Il est vrai qu'en général ces contrats sont souscrits collectivement par les Barreaux pour le compte de leurs membres.
La conclusion de tels contrats permet, en principe, une couverture minima et homogène des risques encourus et, par ailleurs, de sensibles économies d'échelle.
Toutefois, comme vous l'indique la Direction départementale de la concurrence, vous avez la faculté de vous tourner vers l'assureur de votre choix pour ce qui concerne le contrat d'assurance couvrant la responsabilité professionnelle. En revanche, le contrat "maniement de fonds" doit être souscrit par le Barreau.
Si vous optez pour une assurance personnelle de responsabilité civile, vous devrez vous adresser à un intermédiaire, agent ou courtier d'assurances. Dans l'acte d'intermédiation, l'agent représente une société d'assurances alors que le courtier est le mandataire du preneur d'assurance et non pas celui d'une compagnie particulière.
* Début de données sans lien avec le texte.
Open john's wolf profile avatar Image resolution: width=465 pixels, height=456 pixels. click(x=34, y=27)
Dans votre recherche d'un assureur, l'intermédiaire d'assurance doit pouvoir vous indiquer quelles sont les sociétés susceptibles d'accueillir votre demande, étant précisé que chaque société d'assurances détermine librement sa politique de souscription".
24. Par lettre du 1er décembre 1997, le bâtonnier de l'Ordre, Maître Bochet, a demandé à Maître Vial de s'acquitter de ses cotisations pour l'année 1997 (13 646 F) au titre des assurances de responsabilité civile et des assurances CNBF et APBF.
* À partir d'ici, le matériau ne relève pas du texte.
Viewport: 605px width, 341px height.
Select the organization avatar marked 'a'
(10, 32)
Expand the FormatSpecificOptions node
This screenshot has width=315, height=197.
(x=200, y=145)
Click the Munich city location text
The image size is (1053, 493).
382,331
25. Le 4 décembre 1997, Maître Vial a répondu en ces termes :
"(...) Je n'ai cessé de faire connaître ma position et n'ai jamais obtenu de réponse claire de la part du Conseil de l'Ordre, alors que j'ai résilié les contrats et me trouve dans l'impossibilité de souscrire un contrat ailleurs du fait de la position adoptée par l'Ordre semble-t-il pour cette année et les années futures.
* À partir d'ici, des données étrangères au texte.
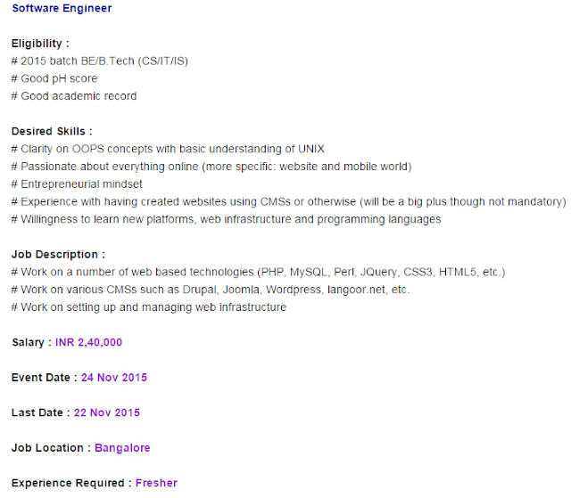
Task: Click the Desired Skills heading
Action: point(52,131)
Par ailleurs, en ce qui concerne les autres assurances (notamment APBF), je n'ai jamais eu le moindre élément permettant de savoir si ce sont des cotisations obligatoires ou pas. Tout permettant de croire qu'elles ne le sont pas, certains d'entre nous ayant contracté ce type d'assurances par ailleurs, pourquoi les maintenir ? (...).
C'est pourquoi après mûre réflexion, je laisse le soin à l'Assemblée générale de valider le système actuel avec notamment pour conséquence de me faire passer en Conseil de l'Ordre pour non paiement des cotisations, ce qui me donnera la possibilité de saisir le Conseil de la concurrence puisque là au moins la position de l'Ordre sera officielle et indiscutable (...)".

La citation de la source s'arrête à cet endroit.